» **Work to complete**:
**A)** Name every country the Haiti update mentions.
**B)** Write out the Haiti update from "I won't be sharing" up to and including "us this week.", replacing "hurricane" with "tropical storm".

» **Source text**:
[Start of section]

I won't be sharing too many pictures today. Reports from our Haiti campuses are very slow coming. Although MOHI has made a great effort to be independent of the grid, depending primarily on solar power, there are circumstances that leave us without it. Cloudy days are unusual, but when a hurricane (Fiona, for example!) is in the area, the sun can be in hiding for days. This leaves us without the ability to use computers or charge cell phones on which we depend for communicating between Haiti, the US, and the Dominican Republic. The lack of fuel in the country has even been affecting internet providers' ability to maintain consistent services. All of this impacted us this week.
Lex is tuned into various Haitian news sources and he updates me regularly about the country, as a whole. I also get some updates from other missionaries on the ground from time to time. Unfortunately, the good news is hard to come by. Roads are blocked throughout the country. Major institutions are being torched. Huge food warehouses are being looted. Protests often turn violent. Police shoot into crowds injuring and sometimes killing the protesters dead.

[End of section]

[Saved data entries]
[Start of section]

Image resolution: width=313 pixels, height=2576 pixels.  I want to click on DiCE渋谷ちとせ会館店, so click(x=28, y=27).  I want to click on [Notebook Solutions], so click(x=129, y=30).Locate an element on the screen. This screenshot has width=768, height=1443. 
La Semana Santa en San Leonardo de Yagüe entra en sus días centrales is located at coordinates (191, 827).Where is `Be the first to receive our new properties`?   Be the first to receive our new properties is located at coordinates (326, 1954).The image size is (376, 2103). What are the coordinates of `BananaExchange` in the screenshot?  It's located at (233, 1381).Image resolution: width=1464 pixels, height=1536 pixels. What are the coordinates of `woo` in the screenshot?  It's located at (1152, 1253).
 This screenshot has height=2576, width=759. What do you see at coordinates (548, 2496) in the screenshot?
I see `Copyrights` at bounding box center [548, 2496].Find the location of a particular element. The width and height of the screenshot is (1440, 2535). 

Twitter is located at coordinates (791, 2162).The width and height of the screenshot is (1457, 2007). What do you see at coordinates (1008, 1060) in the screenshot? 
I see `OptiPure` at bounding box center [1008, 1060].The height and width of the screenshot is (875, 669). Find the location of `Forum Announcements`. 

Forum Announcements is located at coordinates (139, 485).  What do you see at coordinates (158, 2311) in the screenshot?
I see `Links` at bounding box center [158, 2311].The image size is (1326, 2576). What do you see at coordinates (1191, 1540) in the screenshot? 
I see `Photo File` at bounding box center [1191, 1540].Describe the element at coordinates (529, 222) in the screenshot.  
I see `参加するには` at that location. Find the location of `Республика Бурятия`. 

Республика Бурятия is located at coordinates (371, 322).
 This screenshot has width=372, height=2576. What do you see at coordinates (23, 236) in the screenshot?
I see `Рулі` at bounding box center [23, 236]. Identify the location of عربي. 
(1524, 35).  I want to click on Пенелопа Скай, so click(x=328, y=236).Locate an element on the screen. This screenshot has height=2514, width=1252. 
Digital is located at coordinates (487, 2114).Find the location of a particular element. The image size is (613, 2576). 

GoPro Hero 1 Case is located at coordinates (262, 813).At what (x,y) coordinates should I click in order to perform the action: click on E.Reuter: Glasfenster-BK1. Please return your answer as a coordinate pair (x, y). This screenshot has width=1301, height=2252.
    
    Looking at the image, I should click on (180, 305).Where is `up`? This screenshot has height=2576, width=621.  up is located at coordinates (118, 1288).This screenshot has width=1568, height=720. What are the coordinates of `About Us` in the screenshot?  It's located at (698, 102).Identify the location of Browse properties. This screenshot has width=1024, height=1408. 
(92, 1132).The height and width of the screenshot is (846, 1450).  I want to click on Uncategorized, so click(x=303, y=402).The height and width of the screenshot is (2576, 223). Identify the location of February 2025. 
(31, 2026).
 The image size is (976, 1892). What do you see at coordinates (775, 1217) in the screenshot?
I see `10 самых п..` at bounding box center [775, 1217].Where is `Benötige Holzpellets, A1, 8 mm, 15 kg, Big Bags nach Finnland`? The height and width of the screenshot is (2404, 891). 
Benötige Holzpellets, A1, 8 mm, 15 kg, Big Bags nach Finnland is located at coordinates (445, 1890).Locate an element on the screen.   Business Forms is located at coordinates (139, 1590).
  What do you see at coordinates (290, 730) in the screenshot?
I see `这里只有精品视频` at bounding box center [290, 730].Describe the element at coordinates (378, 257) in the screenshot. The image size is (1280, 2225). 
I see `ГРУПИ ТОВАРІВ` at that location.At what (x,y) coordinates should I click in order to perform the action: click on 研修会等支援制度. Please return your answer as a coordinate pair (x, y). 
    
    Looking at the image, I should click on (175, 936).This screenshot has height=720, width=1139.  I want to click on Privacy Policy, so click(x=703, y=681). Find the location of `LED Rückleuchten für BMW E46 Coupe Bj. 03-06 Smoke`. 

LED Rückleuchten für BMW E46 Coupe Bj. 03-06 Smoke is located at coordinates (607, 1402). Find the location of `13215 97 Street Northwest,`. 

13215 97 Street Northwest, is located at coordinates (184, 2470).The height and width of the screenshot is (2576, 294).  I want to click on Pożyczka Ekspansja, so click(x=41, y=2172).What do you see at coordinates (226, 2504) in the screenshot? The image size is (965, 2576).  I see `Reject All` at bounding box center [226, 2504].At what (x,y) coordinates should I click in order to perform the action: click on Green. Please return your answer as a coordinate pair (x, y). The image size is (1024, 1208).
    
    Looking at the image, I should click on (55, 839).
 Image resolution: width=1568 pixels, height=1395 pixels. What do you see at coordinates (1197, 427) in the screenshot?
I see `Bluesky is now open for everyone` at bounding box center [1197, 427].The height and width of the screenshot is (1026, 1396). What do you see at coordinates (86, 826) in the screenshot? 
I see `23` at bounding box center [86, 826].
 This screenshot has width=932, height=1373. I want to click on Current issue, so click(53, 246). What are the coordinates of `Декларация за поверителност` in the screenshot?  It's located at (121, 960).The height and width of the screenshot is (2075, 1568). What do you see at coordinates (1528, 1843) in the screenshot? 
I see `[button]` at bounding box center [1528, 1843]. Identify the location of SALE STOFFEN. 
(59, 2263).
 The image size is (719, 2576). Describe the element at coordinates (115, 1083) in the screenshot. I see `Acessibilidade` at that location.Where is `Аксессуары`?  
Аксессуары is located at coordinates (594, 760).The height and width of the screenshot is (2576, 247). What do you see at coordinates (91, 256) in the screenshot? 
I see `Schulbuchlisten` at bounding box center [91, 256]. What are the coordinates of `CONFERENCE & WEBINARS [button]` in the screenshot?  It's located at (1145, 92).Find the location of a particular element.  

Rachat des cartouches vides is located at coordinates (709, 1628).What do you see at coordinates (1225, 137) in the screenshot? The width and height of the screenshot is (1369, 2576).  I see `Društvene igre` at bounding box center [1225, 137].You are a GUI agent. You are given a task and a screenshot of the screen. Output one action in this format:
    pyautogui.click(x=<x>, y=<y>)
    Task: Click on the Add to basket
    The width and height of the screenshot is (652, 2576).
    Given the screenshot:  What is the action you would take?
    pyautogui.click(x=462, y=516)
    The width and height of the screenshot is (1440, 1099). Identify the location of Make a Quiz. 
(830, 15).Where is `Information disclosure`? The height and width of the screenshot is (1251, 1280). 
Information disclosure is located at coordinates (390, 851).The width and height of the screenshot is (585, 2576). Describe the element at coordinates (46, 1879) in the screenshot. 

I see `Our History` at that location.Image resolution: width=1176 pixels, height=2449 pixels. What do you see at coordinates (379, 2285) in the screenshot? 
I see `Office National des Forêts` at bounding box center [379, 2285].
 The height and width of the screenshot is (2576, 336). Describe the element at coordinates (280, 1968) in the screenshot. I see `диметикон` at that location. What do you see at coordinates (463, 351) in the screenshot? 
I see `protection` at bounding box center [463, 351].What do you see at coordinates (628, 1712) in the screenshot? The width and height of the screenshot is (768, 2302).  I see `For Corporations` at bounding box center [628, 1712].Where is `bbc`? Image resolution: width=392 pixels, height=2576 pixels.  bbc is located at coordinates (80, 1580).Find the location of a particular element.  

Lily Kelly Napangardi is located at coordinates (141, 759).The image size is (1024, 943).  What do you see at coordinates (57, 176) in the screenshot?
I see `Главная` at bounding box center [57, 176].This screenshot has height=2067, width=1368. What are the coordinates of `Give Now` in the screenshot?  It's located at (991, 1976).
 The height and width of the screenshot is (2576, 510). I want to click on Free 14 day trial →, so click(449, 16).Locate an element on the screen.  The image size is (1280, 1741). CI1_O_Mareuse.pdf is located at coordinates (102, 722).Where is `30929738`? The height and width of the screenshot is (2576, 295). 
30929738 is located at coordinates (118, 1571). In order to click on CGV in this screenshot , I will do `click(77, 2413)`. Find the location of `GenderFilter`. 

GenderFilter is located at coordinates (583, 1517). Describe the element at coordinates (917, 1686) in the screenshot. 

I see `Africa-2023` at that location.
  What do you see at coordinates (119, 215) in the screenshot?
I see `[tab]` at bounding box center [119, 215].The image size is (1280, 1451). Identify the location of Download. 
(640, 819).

[End of section]

» **Results for each task**:
**A)** Haiti, the US, the Dominican Republic

**B)**
I won't be sharing too many pictures today. Reports from our Haiti campuses are very slow coming. Although MOHI has made a great effort to be independent of the grid, depending primarily on solar power, there are circumstances that leave us without it. Cloudy days are unusual, but when a tropical storm (Fiona, for example!) is in the area, the sun can be in hiding for days. This leaves us without the ability to use computers or charge cell phones on which we depend for communicating between Haiti, the US, and the Dominican Republic. The lack of fuel in the country has even been affecting internet providers' ability to maintain consistent services. All of this impacted us this week.